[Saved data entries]

*** Begin section ***

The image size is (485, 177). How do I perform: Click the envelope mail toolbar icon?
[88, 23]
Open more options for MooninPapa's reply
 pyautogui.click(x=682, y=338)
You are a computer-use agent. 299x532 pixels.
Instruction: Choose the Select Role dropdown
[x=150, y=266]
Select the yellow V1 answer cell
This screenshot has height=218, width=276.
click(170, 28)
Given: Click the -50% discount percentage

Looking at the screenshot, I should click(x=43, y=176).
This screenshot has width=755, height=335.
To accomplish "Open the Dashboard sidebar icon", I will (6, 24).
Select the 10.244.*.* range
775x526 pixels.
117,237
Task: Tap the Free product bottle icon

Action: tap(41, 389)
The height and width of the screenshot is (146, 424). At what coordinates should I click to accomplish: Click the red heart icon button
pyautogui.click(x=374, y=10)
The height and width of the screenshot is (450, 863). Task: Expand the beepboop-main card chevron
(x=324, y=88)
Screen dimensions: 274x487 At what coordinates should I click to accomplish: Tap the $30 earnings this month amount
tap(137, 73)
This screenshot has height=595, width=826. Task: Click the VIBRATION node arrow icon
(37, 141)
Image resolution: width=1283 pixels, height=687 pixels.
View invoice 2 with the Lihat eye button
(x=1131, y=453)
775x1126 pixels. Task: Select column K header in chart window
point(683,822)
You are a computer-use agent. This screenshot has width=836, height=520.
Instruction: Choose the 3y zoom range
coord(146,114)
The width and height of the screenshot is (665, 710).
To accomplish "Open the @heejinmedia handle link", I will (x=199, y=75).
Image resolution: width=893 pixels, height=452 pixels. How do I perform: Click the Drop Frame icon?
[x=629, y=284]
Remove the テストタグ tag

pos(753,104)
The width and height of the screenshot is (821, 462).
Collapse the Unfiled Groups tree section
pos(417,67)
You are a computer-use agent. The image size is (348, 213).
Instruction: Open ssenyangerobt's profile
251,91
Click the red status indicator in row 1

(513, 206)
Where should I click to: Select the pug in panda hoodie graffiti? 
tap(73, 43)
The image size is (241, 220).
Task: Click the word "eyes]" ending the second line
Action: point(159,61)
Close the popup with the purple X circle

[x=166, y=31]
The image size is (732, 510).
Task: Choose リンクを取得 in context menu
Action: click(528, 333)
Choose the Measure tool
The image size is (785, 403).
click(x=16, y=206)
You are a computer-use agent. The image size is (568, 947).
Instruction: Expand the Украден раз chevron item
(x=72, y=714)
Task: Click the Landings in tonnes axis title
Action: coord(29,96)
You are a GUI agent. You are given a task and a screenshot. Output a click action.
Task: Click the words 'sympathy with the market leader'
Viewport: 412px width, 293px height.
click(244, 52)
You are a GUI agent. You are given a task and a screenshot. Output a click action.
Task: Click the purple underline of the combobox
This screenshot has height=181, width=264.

*** End section ***

- Exercise -
Exactly and without omission, set down every entry.

- Answer -
The image size is (485, 177). How do I perform: Click the envelope mail toolbar icon?
[88, 23]
Open more options for MooninPapa's reply
 pyautogui.click(x=682, y=338)
You are a computer-use agent. 299x532 pixels.
Instruction: Choose the Select Role dropdown
[x=150, y=266]
Select the yellow V1 answer cell
This screenshot has height=218, width=276.
click(170, 28)
Given: Click the -50% discount percentage

Looking at the screenshot, I should click(x=43, y=176).
This screenshot has width=755, height=335.
To accomplish "Open the Dashboard sidebar icon", I will (6, 24).
Select the 10.244.*.* range
775x526 pixels.
117,237
Task: Tap the Free product bottle icon

Action: tap(41, 389)
The height and width of the screenshot is (146, 424). At what coordinates should I click to accomplish: Click the red heart icon button
pyautogui.click(x=374, y=10)
The height and width of the screenshot is (450, 863). Task: Expand the beepboop-main card chevron
(x=324, y=88)
Screen dimensions: 274x487 At what coordinates should I click to accomplish: Tap the $30 earnings this month amount
tap(137, 73)
This screenshot has height=595, width=826. Task: Click the VIBRATION node arrow icon
(37, 141)
Image resolution: width=1283 pixels, height=687 pixels.
View invoice 2 with the Lihat eye button
(x=1131, y=453)
775x1126 pixels. Task: Select column K header in chart window
point(683,822)
You are a computer-use agent. This screenshot has width=836, height=520.
Instruction: Choose the 3y zoom range
coord(146,114)
The width and height of the screenshot is (665, 710).
To accomplish "Open the @heejinmedia handle link", I will (x=199, y=75).
Image resolution: width=893 pixels, height=452 pixels. How do I perform: Click the Drop Frame icon?
[x=629, y=284]
Remove the テストタグ tag

pos(753,104)
The width and height of the screenshot is (821, 462).
Collapse the Unfiled Groups tree section
pos(417,67)
You are a computer-use agent. The image size is (348, 213).
Instruction: Open ssenyangerobt's profile
251,91
Click the red status indicator in row 1

(513, 206)
Where should I click to: Select the pug in panda hoodie graffiti? 
tap(73, 43)
The image size is (241, 220).
Task: Click the word "eyes]" ending the second line
Action: point(159,61)
Close the popup with the purple X circle

[x=166, y=31]
The image size is (732, 510).
Task: Choose リンクを取得 in context menu
Action: click(528, 333)
Choose the Measure tool
The image size is (785, 403).
click(x=16, y=206)
You are a computer-use agent. The image size is (568, 947).
Instruction: Expand the Украден раз chevron item
(x=72, y=714)
Task: Click the Landings in tonnes axis title
Action: coord(29,96)
You are a GUI agent. You are given a task and a screenshot. Output a click action.
Task: Click the words 'sympathy with the market leader'
Viewport: 412px width, 293px height.
click(244, 52)
You are a GUI agent. You are given a task and a screenshot. Output a click action.
Task: Click the purple underline of the combobox
This screenshot has height=181, width=264.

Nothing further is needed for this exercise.